TASK PROMPT: Please set down exactly the lines of the listing below from the line containing "ReadOnlyReviewableContentActionData Plugin Supplementary" through the line containing "PropertyValue Plugin Supplementary", both lines included, leaving out all other lines.
-- Opening Marker --
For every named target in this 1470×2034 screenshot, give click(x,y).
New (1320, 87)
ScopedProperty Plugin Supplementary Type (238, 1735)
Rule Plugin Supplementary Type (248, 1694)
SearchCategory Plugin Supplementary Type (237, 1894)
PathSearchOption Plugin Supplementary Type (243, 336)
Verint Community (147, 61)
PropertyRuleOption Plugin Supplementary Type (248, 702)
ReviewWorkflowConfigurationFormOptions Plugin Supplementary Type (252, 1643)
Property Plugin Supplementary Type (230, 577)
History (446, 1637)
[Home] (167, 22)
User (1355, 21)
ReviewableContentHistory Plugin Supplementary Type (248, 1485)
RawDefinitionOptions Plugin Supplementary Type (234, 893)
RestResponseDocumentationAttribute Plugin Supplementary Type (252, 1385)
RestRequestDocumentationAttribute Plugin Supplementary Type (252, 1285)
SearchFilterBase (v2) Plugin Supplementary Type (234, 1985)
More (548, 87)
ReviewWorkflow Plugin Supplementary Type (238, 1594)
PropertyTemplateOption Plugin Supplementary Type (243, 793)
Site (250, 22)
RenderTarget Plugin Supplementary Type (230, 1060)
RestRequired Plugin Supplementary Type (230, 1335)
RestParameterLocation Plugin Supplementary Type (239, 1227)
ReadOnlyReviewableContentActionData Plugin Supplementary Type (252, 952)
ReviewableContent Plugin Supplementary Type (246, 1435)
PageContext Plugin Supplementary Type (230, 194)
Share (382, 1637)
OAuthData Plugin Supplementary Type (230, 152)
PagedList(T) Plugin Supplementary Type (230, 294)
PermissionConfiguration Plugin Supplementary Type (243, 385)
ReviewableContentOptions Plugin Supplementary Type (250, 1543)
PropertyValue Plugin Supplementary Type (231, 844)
-- Closing Marker --
-- Opening Marker --
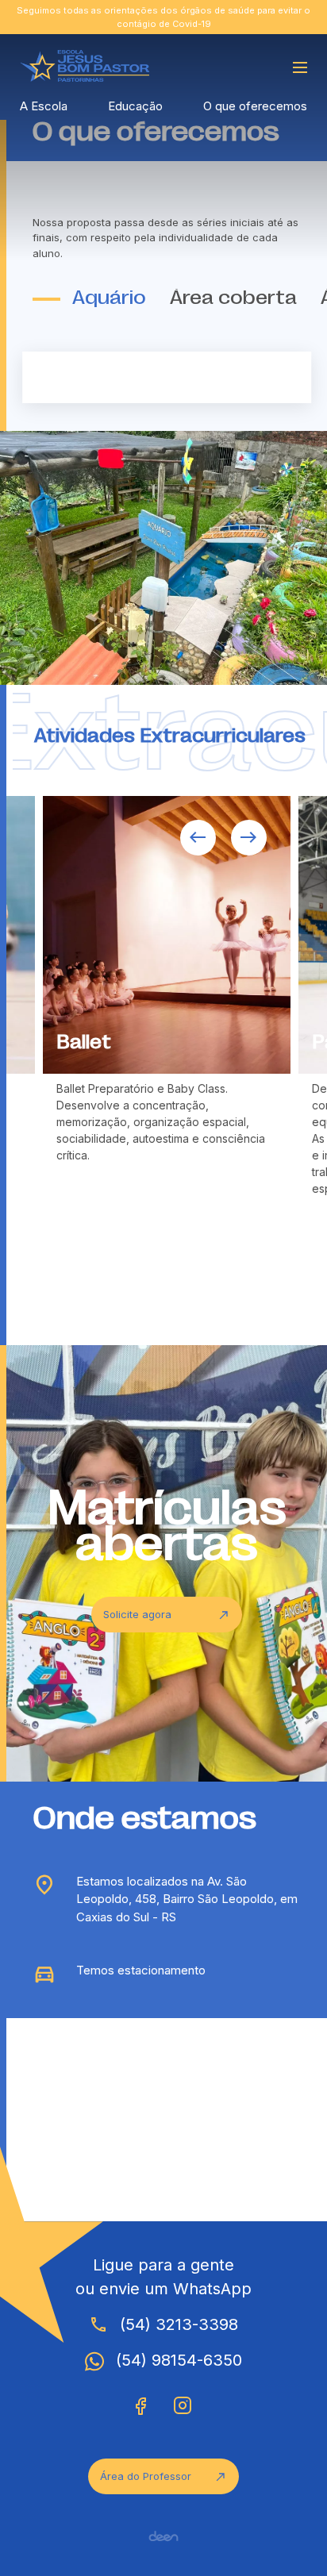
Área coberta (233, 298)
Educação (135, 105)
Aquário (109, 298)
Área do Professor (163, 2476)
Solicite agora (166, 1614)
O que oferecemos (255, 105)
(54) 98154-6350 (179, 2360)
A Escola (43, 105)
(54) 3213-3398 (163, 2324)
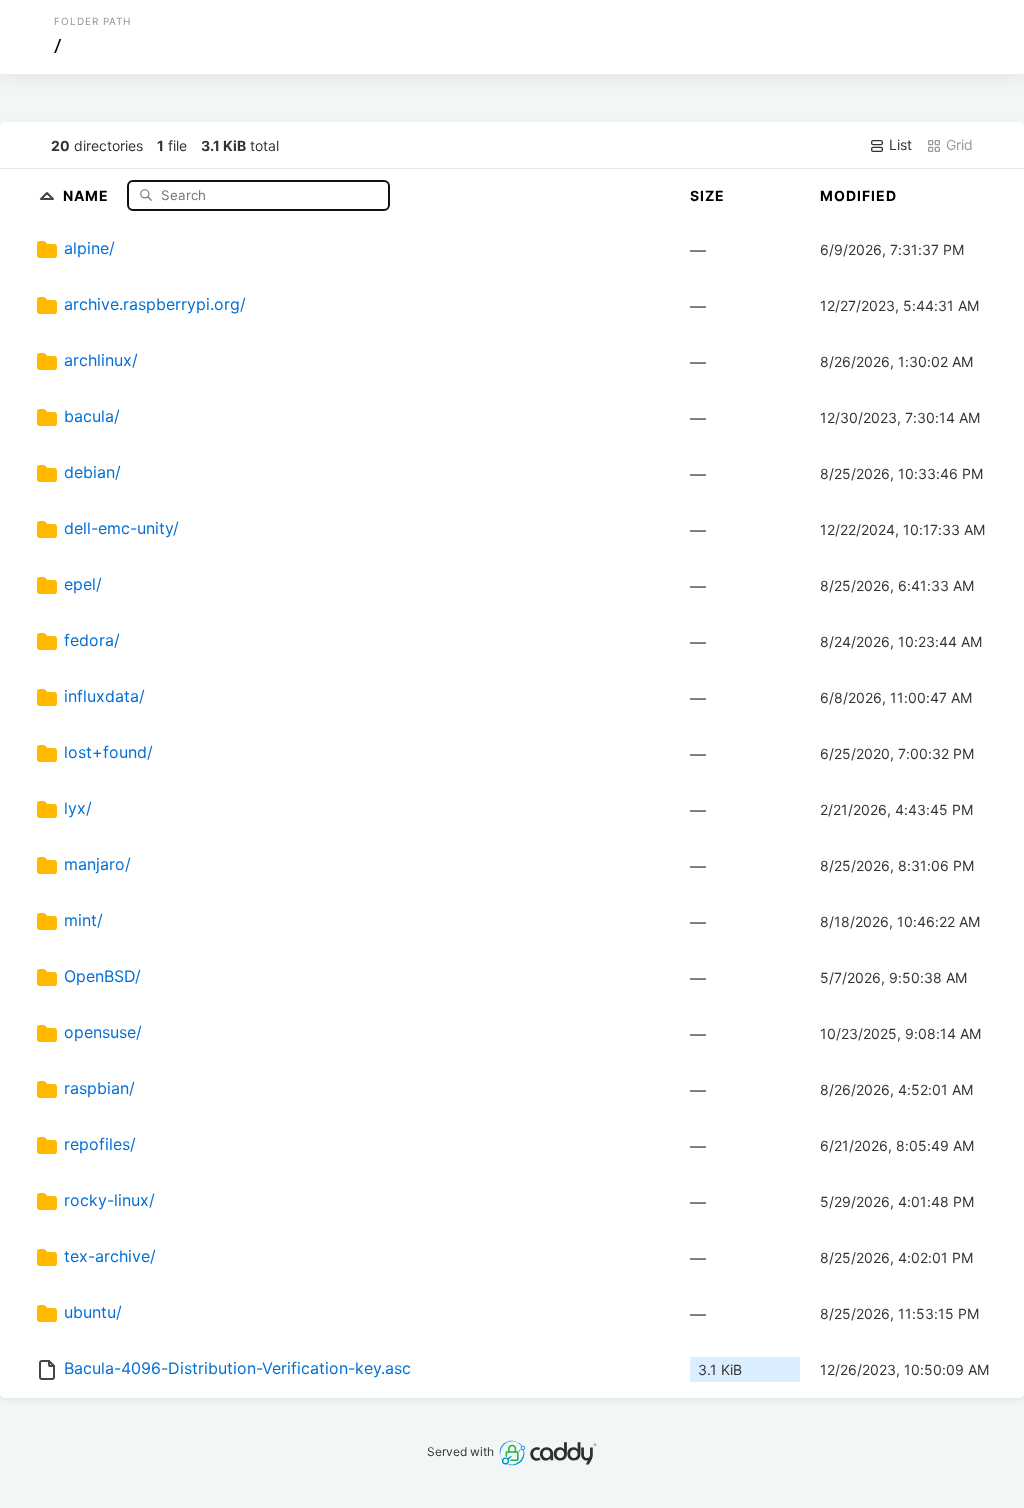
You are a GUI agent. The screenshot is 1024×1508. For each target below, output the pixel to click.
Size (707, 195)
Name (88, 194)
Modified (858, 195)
-- Closing Marker --
-- Opening Marker --
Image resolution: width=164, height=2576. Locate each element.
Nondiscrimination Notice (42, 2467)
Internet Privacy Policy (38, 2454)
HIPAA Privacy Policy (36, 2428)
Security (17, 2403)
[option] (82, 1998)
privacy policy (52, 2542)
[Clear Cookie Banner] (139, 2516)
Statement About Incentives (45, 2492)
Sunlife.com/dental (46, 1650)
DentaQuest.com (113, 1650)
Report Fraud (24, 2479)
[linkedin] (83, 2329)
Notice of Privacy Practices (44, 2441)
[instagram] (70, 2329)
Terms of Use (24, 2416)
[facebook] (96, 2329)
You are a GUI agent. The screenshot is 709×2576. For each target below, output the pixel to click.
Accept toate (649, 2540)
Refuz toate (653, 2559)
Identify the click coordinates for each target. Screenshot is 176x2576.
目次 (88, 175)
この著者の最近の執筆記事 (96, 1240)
-- Closing Marker --
RESPONSE TO THIS TASK:
ReadOnlyReviewableContentActionData Plugin Supplementary Type (252, 952)
ReviewableContent Plugin Supplementary Type (246, 1435)
PageContext Plugin Supplementary Type (230, 194)
Share (382, 1637)
OAuthData Plugin Supplementary Type (230, 152)
PagedList(T) Plugin Supplementary Type (230, 294)
PermissionConfiguration Plugin Supplementary Type (243, 385)
ReviewableContentOptions Plugin Supplementary Type (250, 1543)
PropertyValue Plugin Supplementary Type (231, 844)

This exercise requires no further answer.